== TEXTO APRESENTADO ==

■ ■ ■

O jornal da diocese, “A Voz de Trás-os-Montes”, estimável folha informativa em que este escriba deu à estampa os seus primeiros artigos (que estão “fora do mercado”, para evitar chantagens), tinha destacado, com grande fotografia de primeira página, a deslocação a Roma do bispo de Vila Real, dom António Valente da Fonseca. Estava-se em meados dos anos 60, período do Vaticano II.
Como administrador apostólico ficou, encarregado da diocese, monsenhor Libânio, uma figura alta que ainda hoje justifica o nome dado a um cadeirão comprido que tenho lá por casa, herdado do meu avô, a que sempre chamamos a "cadeira do padre Libânio", não obstante o próprio, com certeza absoluta, nunca a ter experimentado.
Valente da Fonseca tinha tanto de anafado quanto Libânio tinha de esguio, óculos à Gramsci, andar desengonçado e um ar de intelectual. No que me toca, via-os sempre à distância e nunca falei com qualquer deles.

■ ■ ■

== ENTRADAS FORNECIDAS ==
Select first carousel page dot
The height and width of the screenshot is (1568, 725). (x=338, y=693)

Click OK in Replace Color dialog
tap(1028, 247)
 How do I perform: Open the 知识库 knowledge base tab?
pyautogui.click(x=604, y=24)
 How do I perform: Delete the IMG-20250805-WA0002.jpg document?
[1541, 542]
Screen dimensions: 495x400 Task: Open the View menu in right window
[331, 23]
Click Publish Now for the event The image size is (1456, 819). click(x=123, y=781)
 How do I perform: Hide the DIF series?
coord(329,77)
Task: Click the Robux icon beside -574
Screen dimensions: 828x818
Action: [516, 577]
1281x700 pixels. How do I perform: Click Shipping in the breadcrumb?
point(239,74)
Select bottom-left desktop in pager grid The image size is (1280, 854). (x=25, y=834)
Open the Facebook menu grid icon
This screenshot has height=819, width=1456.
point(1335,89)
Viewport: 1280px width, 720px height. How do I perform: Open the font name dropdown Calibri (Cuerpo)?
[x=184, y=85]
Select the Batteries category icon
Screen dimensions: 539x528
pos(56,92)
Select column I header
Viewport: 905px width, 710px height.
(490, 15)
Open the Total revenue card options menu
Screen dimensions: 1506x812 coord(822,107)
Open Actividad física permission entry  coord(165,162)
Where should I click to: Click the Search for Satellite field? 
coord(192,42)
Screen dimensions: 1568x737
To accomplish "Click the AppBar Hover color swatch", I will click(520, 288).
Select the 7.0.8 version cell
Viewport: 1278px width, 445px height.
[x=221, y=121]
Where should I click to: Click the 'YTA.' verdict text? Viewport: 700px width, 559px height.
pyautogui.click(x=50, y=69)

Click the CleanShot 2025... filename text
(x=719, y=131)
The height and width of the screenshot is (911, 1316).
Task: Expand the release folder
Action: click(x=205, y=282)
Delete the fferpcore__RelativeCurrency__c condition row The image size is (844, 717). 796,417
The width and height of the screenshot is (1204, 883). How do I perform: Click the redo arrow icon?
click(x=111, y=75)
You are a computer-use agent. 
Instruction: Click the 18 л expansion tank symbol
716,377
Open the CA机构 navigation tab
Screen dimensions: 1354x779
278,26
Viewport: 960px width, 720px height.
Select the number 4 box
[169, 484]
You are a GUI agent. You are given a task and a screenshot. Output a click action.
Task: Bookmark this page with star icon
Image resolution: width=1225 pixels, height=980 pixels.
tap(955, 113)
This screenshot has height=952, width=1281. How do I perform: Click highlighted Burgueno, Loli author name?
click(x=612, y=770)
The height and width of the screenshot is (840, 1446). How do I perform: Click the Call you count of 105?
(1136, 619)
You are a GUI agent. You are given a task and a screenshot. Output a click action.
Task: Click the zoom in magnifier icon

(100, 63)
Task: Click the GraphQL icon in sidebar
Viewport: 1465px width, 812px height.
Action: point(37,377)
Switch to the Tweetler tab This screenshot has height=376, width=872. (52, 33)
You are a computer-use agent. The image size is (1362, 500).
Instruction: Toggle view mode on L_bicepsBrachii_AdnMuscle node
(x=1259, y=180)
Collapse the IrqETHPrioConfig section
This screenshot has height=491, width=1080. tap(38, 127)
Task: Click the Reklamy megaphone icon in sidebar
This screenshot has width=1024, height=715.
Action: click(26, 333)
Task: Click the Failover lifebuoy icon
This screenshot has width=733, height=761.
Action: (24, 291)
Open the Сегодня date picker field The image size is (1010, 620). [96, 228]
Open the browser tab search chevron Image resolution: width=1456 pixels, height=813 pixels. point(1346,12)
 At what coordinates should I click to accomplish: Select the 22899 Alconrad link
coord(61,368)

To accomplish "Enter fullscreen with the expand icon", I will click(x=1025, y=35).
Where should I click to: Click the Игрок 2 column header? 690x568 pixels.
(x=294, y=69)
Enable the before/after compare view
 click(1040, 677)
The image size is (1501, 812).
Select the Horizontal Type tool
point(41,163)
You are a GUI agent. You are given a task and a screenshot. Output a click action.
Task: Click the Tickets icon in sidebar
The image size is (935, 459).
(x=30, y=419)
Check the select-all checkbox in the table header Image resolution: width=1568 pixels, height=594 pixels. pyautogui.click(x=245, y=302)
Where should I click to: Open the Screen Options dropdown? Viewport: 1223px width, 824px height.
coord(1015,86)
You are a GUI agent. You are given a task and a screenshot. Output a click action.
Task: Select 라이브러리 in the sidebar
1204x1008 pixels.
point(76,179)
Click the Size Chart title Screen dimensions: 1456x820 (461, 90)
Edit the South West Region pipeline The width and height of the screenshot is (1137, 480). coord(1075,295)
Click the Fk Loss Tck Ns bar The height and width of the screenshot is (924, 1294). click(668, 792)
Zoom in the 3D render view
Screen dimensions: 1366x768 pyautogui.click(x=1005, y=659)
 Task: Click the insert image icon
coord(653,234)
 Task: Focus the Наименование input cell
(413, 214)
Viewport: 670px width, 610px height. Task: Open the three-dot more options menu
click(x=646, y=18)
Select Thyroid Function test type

■ ■ ■

== ENUNCIADO ==
Duplique, sem qualquer alteração, o trecho do texto que vai de "Valente da Fonseca tinha" até "com qualquer deles.". Baseie-se unicamente no texto.

== RESPOSTA ==
Valente da Fonseca tinha tanto de anafado quanto Libânio tinha de esguio, óculos à Gramsci, andar desengonçado e um ar de intelectual. No que me toca, via-os sempre à distância e nunca falei com qualquer deles.